One example of such a success is a family I know of in which the teenage girl in this family had a baby, but her story – unlike so many stories of teen pregnancy – has a happy ending. A community healthcare worker connected that girl to maternal and newborn healthcare, and when the baby was born, she monitored that child and made sure the girl was educated about taking care of a newborn. She made sure that the girl herself was able to go back to school and continue with her own skills development, realizing her own potential. The healthcare worker was engaged effectively with this family, with this community – it was her community, after all, and she felt a certain ownership of both the challenges they faced and the responsibility to identify and implement solutions.

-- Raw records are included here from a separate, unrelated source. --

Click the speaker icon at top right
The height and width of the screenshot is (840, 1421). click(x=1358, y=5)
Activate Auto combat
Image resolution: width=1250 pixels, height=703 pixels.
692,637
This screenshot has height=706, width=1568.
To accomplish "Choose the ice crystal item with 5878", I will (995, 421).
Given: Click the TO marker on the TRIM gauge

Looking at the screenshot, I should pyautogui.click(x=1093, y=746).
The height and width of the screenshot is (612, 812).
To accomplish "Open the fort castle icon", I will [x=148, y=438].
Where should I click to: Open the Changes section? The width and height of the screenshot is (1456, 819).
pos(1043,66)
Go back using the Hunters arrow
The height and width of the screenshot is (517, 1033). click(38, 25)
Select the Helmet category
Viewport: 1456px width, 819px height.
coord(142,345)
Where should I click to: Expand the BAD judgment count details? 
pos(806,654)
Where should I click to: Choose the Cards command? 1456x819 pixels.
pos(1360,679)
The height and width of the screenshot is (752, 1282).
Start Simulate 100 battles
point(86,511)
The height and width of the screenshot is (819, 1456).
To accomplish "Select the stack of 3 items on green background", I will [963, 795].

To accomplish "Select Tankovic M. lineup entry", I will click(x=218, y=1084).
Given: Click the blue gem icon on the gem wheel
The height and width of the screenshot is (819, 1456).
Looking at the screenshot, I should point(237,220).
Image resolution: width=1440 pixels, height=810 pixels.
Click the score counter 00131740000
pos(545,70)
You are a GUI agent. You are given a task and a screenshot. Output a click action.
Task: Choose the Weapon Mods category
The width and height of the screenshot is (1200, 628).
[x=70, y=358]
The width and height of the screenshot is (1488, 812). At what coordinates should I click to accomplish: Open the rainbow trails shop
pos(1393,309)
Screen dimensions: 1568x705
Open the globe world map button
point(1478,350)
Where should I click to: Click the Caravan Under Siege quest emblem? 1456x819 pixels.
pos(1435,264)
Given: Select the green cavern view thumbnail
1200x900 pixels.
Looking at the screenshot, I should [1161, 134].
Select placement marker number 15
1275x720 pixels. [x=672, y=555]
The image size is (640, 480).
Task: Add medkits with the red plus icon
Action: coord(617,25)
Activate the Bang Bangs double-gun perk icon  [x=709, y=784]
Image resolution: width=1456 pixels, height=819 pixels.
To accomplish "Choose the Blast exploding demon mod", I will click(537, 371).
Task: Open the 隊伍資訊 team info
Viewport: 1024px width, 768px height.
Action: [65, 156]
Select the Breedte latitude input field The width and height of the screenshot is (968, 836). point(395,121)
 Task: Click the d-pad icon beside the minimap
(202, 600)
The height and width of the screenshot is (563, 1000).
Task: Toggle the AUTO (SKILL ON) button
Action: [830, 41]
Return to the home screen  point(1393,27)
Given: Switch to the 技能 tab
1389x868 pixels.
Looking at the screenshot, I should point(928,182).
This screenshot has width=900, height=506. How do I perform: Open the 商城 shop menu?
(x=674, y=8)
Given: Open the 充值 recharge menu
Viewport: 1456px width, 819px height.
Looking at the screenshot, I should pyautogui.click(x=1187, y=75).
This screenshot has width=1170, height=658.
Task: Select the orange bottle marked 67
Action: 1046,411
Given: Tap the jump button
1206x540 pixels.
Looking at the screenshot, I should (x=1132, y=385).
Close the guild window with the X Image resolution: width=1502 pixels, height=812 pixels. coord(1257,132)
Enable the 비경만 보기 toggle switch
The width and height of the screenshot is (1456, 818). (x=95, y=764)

One of our responsibilities as members of the Global Leaders Council is to make sure that we use whatever platform we can to effectively engage in our spheres of influence and help effect change. We don’t have to wait until the next meeting; we don’t have to wait until there is a conference. We don’t have to wait for the next death, disability, or sickness.
The fact of the matter is that we cannot wait. We must push and work for effective solutions – and there are many, chief among them access to family planning and reproductive healthcare – for all women, for all children. I think of my own experiences, multiplied again and again, generation after generation. I think of my young friend, always in my heart, who wrote me that beautiful letter. And I think back all those years to when I was born – and I survived, one of the privileged few. And I cannot wait. Life and good health cannot be a privilege; it is a human right.